Clinicians should also factor in patient characteristics, such as comorbidities or substance abuse, as well as severity of past relapses and properties of individual drugs, he added.
 

Reflects real-world experience

Commenting on the findings, Thomas Sedlak, MD, PhD, director, Schizophrenia and Psychosis Consult Clinic and assistant professor of psychiatry and behavioral sciences, Johns Hopkins School of Medicine, Baltimore, said the research “is a fine addition” to a previous analysis that explored dose-response relationships of antipsychotic drugs in the acute phase.

Crunching all the data from studies that have different types of patients and extracting a single dosage that provides maximum benefit is “a great challenge,” said Dr. Sedlak, who was not involved with the research.

The fact that most patients won’t get additional benefit above 5 mg, at which point they start getting more adverse events, and that 2.5 mg is sufficient for certain subgroups “agrees well with the experience of many who use these medications regularly,” Dr. Sedlak said.

However, he cautioned that psychiatrists “don’t always intuitively know which patients fall into which dose category or who might require clozapine.”

“Clinicians need to be mindful that it’s easy to overshoot an optimal dose and elicit side effects,” said Dr.

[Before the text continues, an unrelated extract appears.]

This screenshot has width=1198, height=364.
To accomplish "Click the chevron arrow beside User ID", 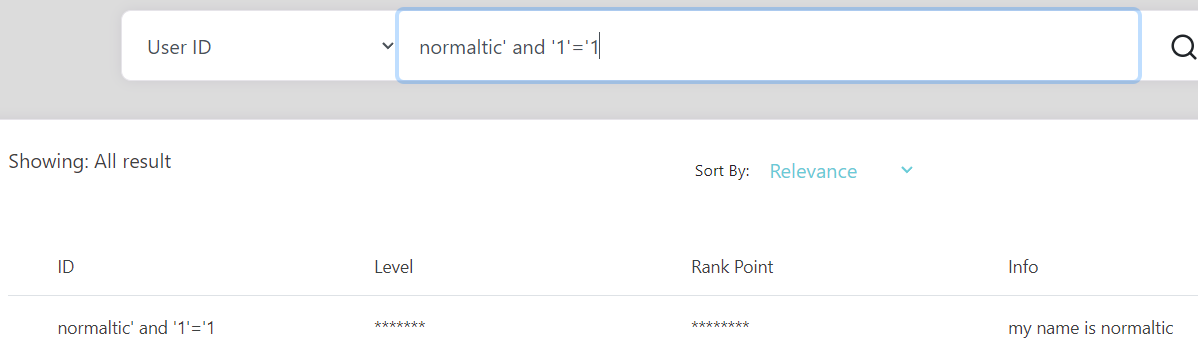I will pos(387,47).
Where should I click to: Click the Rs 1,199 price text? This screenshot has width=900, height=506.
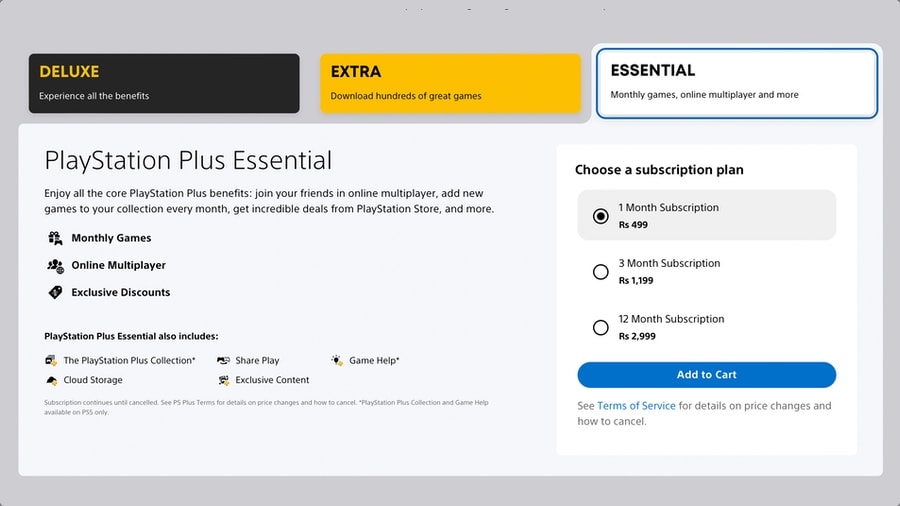[x=637, y=280]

Sedlak.

He also noted that severely ill patients are often underrepresented in clinical trials because they are too impaired to participate, “so they may have a different optimal dosage,” he concluded.

Dr. Leucht has reported receiving personal fees for consulting, advising, and/or speaking outside the submitted work from Angelini, Boehringer Ingelheim, Geodon & Richter, Janssen, Johnson & Johnson, Lundbeck, LTS Lohmann, MSD, Otsuka, Recordati, Sanofi Aventis, Sandoz, Sunovion, Teva, Eisai, Rovi, and Amiabel. Dr. Sedlak has reported no relevant financial relationships.

A version of this article first appeared on Medscape.com.